Text shown »
--- BEGIN ---

Clementi’s sonata is 
                a fascinating, if flawed, piece. Its 
                brief first movement – marked largo 
                patetico e sostenuto – functions 
                like an overture. The music is densely 
                chordal, with a largely descending melodic 
                shape that finishes with a sense of 
                promising more than it has yet delivered 
                – at which point we are presumably intended 
                to imagine the raising of the curtain 
                in this mental theatre. The ensuing 
                allegro is by turns gently melancholy 
                and passionately disturbed, surely intended 
                as a musical representation of the conflicting 
                passions in the mind of the abandoned 
                queen as she moves to understand what 
                has happened to her and moves, of course, 
                towards eventual suicide. There’s a 
                discontinuity to the music in this movement, 
                an abruptness which doesn’t always satisfy 
                but for which one can see Clementi’s 
                reasoning. The adagio dolente which 
                follows is thoughtful and elegiac, harmonically 
                quite adventurous and full of sustained 
                pedal work which produces some quite 
                beautiful effects in this recording.

--- END ---

Problem statement »
Continue the passage above on Clementi's sonata, beginning immediately after its final sentence.

Records contained in a dataset »

--- BEGIN ---

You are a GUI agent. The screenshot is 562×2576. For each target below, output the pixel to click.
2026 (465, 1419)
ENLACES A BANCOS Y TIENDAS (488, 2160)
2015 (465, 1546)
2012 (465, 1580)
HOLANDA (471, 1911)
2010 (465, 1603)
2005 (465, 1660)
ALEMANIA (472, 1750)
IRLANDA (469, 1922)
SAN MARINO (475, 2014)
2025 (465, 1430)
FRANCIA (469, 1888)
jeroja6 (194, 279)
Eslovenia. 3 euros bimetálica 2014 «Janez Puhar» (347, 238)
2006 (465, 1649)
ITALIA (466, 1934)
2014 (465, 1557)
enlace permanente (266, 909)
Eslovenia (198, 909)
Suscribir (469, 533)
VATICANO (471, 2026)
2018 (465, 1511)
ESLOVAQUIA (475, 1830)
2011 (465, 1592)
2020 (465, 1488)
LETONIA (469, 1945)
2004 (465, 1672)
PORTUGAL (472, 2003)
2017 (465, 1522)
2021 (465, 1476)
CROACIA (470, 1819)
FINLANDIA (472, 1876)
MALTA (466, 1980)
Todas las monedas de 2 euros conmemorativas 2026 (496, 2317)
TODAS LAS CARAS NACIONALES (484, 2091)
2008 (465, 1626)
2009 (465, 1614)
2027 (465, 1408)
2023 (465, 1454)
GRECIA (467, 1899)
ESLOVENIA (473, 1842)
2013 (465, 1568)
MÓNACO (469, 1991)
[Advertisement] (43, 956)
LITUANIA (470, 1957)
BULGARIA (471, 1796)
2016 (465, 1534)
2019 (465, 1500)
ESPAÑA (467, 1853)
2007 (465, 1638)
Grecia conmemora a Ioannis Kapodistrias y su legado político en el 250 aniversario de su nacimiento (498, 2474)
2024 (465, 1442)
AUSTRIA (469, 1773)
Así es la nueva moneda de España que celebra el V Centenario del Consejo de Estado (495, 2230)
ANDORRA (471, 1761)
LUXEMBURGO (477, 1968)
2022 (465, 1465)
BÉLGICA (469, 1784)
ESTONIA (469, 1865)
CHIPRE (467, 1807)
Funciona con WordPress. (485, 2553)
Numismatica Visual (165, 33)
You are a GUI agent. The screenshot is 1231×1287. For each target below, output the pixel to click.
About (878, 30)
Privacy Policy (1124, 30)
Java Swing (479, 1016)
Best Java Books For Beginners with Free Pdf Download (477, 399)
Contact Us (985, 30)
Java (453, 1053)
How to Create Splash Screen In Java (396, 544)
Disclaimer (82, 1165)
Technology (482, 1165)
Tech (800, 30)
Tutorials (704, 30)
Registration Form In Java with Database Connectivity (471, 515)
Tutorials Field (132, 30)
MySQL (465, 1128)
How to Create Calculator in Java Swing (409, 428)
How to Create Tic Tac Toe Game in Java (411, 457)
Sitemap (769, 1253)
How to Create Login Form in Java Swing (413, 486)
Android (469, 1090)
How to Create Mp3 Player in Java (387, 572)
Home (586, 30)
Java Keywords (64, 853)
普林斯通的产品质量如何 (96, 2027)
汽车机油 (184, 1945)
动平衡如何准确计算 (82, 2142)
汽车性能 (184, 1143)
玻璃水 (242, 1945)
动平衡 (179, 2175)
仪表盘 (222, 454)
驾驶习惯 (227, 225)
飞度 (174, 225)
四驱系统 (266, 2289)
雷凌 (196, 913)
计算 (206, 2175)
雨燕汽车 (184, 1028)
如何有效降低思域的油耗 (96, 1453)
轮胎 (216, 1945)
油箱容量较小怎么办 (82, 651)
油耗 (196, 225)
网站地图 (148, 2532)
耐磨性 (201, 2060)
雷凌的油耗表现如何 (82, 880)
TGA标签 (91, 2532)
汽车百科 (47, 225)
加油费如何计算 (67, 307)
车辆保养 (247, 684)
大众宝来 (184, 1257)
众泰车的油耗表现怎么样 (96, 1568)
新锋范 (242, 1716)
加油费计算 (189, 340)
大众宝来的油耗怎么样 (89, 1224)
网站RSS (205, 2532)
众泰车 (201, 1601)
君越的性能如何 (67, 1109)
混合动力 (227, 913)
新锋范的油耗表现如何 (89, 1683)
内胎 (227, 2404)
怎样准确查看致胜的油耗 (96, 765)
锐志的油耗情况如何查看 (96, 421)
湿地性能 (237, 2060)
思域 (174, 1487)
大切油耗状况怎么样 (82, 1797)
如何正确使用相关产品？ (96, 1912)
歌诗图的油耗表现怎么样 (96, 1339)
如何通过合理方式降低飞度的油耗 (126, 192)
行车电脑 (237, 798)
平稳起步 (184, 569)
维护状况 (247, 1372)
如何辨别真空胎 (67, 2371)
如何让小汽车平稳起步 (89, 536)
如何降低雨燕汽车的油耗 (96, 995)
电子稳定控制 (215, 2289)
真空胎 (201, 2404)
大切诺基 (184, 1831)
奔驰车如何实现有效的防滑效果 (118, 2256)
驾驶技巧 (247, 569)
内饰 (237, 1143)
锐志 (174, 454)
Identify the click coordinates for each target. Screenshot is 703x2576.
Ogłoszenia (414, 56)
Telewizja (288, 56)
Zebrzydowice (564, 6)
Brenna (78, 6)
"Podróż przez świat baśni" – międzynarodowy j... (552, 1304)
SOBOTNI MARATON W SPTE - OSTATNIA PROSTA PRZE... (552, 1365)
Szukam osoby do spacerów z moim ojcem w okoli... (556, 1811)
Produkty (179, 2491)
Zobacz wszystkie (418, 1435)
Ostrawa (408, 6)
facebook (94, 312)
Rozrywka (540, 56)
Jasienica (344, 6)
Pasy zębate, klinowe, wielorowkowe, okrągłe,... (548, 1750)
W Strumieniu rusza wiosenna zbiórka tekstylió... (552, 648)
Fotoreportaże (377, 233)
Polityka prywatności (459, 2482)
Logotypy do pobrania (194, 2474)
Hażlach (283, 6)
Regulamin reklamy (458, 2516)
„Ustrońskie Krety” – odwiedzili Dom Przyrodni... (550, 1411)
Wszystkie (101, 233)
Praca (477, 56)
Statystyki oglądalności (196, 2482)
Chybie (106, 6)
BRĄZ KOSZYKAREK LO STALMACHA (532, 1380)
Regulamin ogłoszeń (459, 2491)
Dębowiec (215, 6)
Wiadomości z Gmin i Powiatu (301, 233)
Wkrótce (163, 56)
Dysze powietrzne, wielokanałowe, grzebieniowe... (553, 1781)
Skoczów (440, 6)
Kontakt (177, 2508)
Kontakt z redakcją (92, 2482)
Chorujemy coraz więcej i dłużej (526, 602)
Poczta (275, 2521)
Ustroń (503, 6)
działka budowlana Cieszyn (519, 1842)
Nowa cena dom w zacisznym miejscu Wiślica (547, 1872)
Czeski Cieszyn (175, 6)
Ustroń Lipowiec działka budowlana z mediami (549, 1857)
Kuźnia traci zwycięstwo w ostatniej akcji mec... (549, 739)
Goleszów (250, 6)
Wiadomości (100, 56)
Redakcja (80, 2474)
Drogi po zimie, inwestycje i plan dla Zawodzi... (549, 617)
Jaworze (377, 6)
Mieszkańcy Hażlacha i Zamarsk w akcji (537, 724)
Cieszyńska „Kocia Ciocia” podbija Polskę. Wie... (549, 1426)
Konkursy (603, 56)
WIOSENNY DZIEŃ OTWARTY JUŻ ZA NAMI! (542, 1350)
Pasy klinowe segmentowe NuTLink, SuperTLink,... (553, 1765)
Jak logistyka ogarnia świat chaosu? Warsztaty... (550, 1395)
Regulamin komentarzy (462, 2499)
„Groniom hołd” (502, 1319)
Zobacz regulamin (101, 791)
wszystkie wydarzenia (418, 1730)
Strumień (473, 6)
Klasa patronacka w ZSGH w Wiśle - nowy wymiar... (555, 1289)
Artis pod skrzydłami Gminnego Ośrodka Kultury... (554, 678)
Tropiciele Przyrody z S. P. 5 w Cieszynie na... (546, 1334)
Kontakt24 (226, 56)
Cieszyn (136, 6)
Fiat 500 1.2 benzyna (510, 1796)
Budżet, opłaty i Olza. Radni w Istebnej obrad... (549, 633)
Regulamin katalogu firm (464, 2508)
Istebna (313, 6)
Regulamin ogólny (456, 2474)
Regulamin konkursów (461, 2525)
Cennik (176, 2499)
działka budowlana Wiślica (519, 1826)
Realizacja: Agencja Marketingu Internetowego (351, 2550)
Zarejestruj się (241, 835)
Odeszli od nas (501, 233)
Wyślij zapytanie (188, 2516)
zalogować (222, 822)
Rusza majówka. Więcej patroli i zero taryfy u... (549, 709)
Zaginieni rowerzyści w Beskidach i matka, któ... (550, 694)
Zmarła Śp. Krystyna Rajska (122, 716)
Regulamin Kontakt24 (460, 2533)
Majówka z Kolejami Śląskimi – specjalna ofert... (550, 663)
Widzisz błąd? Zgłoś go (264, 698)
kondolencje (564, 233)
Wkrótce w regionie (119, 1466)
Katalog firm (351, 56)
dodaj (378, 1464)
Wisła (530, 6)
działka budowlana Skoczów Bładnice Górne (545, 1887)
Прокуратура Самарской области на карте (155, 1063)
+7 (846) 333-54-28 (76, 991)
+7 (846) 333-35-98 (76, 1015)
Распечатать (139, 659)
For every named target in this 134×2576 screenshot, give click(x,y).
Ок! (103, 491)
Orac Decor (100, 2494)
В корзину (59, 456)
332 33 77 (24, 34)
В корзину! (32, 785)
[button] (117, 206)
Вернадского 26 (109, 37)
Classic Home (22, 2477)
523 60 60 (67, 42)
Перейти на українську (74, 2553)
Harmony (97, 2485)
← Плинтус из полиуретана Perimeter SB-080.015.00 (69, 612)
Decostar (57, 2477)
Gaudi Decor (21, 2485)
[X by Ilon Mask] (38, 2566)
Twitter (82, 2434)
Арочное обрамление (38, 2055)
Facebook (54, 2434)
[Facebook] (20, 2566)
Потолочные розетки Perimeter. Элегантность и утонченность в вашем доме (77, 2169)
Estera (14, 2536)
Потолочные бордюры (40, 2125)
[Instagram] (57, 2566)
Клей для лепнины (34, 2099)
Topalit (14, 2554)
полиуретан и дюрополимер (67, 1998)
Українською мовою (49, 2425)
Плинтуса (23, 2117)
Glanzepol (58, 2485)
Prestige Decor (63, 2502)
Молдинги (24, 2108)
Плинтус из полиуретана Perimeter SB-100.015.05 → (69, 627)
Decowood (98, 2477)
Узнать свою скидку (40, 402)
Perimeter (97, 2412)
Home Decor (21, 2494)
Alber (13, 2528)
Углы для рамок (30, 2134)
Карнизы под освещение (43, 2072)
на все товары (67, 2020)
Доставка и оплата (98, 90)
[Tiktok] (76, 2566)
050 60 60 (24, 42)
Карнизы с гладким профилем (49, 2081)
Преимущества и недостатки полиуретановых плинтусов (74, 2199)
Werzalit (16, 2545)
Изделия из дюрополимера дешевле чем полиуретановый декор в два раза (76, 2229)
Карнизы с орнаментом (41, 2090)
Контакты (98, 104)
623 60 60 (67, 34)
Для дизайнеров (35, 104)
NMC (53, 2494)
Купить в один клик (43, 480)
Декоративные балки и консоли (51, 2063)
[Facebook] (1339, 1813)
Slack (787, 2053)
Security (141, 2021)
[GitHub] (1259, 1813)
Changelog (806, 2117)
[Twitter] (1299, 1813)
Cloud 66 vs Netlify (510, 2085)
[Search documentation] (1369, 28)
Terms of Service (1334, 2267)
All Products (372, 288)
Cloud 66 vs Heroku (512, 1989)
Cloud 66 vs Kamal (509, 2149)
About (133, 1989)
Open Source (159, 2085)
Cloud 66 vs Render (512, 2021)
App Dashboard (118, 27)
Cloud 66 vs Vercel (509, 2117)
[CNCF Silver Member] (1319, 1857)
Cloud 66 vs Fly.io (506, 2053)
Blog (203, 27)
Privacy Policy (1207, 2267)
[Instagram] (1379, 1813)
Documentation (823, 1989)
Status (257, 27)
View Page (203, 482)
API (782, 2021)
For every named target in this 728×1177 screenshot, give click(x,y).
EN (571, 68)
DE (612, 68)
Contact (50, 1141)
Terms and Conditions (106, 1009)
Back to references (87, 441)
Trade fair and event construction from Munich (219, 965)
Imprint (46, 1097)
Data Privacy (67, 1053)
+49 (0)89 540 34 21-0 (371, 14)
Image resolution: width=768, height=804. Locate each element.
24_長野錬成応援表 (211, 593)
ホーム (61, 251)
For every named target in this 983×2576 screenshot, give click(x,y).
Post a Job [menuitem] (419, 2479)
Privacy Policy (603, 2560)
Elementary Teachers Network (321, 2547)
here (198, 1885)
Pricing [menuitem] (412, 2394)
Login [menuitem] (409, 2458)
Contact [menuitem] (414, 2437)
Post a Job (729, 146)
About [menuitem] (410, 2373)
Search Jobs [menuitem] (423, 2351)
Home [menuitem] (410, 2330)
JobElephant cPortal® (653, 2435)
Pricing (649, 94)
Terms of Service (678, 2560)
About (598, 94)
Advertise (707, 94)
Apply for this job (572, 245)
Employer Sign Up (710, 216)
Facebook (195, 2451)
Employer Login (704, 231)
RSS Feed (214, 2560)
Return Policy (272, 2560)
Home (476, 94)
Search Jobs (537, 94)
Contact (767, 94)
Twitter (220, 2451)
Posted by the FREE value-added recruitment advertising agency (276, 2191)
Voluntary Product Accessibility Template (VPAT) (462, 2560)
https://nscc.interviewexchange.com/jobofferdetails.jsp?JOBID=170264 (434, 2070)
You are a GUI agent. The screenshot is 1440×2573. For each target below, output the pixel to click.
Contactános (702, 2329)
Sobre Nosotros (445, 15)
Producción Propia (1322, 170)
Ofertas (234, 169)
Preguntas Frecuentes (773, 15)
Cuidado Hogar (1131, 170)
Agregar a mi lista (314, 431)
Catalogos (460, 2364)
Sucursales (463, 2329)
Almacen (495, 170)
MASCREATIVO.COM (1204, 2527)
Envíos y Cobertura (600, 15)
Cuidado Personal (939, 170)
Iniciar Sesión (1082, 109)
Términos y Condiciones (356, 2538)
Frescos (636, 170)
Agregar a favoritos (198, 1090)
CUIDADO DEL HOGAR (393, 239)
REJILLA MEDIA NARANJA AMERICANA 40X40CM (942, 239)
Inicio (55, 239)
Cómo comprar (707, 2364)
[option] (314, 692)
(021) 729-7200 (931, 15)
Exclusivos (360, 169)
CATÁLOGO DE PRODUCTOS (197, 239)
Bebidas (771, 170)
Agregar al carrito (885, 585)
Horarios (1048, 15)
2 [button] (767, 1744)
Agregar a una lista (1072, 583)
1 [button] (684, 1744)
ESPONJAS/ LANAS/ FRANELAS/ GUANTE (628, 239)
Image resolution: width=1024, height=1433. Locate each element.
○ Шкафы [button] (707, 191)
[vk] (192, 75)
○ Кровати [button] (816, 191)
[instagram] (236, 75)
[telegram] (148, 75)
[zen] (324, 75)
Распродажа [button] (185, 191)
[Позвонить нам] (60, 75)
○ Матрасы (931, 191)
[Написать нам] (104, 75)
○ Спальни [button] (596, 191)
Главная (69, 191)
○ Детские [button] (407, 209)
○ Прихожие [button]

--- END ---

Response to the task »
                The final allegro (allegro agitato 
                e con disperazione it is marked) 
                is powerful stuff, expressive of Dido’s 
                inner rage and also, it seems to me, 
                of her final immolation. This is music 
                which clearly registers Clementi’s familiarity 
                with Beethoven’s piano sonatas, though 
                the comparison – inevitably – doesn’t 
                really do him any favours. But the fact 
                that the music falls short of Beethoven 
                (what doesn’t?) is no reason to deny 
                that it has real qualities of its own 
                and is well worth getting to know. Richard 
                Burnett plays it with sympathy and evident 
                understanding. I mean no disrespect 
                to him, however, if I say that I would 
                like to hear a seriously top-class pianist 
                tackle this piece. It could fit very 
                interestingly into the right recital 
                programme.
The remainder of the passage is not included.